I would have to put today down as one of my hardest ever. Getting very sick, again. Can't stop thinking about Mimi. But what I want to talk about is the response to my web page.
I have recieved two responses so far from people I don't know. The first was very positive. Someone wanting to share ideas, excited about what's going on. That I have only had a web page for about a week and already somebody is reaching out and saying hello, makes me very happy. So many people to learn from. But then I got an email with a not so encouraging sentiment.
I am not quite sure how to react. I want to say so much.
My intentions with this page are to try and use the internet to bring people closer together, to exchange information and to learn. I am still very new with all of this, and searching out my own way. I am trying out techniques of self expresssion, seeing what I feel comfortable with, testing myself. Perhaps what I am putting up now is not of great interest to the general public, but I am leaning a lot in the process. I am experimenting with this new medium. When I have been writing in my on-line journal, it has been to myself. I am slowly working my way outward though, trying to figure out how to best reach people. I have more info soon to come up that is more directly related to others, but I think that other people's experiences are not completely useless.
For me, this page is very much a work of art in progress.

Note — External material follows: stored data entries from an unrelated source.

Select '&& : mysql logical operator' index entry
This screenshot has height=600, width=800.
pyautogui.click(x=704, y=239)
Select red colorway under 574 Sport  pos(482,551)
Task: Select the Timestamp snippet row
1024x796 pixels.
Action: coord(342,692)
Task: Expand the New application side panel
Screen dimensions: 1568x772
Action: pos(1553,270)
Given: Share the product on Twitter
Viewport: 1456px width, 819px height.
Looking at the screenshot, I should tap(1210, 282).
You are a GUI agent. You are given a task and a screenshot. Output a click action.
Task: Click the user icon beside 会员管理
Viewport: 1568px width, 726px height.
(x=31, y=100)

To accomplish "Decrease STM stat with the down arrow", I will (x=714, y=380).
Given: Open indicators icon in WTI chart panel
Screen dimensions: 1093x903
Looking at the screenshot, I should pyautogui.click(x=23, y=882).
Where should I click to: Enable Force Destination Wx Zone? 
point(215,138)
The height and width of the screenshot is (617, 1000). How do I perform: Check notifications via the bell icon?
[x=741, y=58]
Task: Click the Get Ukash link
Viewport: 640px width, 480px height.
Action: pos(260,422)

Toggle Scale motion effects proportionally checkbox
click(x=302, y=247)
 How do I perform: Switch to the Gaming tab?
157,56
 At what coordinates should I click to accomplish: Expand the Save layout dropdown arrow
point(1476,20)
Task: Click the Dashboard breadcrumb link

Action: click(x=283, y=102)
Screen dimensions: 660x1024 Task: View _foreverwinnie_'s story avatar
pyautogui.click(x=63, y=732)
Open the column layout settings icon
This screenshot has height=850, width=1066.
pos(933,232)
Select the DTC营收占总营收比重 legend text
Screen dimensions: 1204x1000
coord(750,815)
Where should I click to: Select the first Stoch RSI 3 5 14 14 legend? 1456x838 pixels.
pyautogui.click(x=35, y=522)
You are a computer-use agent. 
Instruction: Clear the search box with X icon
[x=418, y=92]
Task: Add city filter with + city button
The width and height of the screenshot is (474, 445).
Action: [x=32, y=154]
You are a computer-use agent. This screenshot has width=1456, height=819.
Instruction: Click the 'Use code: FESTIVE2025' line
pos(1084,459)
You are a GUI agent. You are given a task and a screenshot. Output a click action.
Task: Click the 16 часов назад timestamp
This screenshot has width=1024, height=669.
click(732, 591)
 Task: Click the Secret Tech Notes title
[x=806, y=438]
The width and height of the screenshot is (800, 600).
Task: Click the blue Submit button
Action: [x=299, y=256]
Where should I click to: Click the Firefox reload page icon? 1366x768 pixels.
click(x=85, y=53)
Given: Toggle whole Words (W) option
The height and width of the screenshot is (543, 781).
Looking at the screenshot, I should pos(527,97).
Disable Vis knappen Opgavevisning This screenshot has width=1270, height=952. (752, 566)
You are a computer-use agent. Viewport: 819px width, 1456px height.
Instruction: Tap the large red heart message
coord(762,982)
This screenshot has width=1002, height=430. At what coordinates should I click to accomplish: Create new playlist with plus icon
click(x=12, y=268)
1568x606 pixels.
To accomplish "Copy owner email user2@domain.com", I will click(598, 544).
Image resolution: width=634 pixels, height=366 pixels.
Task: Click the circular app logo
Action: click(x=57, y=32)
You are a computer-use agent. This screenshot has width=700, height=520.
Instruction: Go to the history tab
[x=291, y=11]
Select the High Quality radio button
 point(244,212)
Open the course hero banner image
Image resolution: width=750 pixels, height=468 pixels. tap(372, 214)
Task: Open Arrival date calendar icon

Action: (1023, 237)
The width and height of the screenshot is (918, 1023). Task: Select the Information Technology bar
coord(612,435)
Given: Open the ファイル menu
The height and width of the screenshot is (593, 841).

Perhaps this person was not meaning to be negative at all. I am very nervous having a web page. The personal manner in which I have created it leaves me feeling very exposed. I have received such encouraging comments from my classmates that I was feeling semi-confident, but it is still hard to open yourself to the infinite possibilities of people's reactions. My ability to communicate through my writing leaves much to be desired, but I do not understand how people can give such negative feedback to nothing but good intentions. I am very scared right now. I have so many ideas that I want to explore on the internet, so much that I want to share and develope, but I also leave myself wide open for criticism. No more than usual perhaps, just a new format to get used to. But even this little journal entry has helped me realize that it's okay to keep on doing what I'm doing. Experimenting with my ideas, trying to create something to do some good for people. I welcome people's feedback good and bad, but I would love it if the critiques were in a constructive format that would help me understand your point. I have a long way to go on my page, and perhaps I should start with all the spelling and grammmar mistakes, but I feel like it is already headed to wonderful places. I have just made a few sketches on my canvas, gesture drawings, but I can see in them the spine of my work.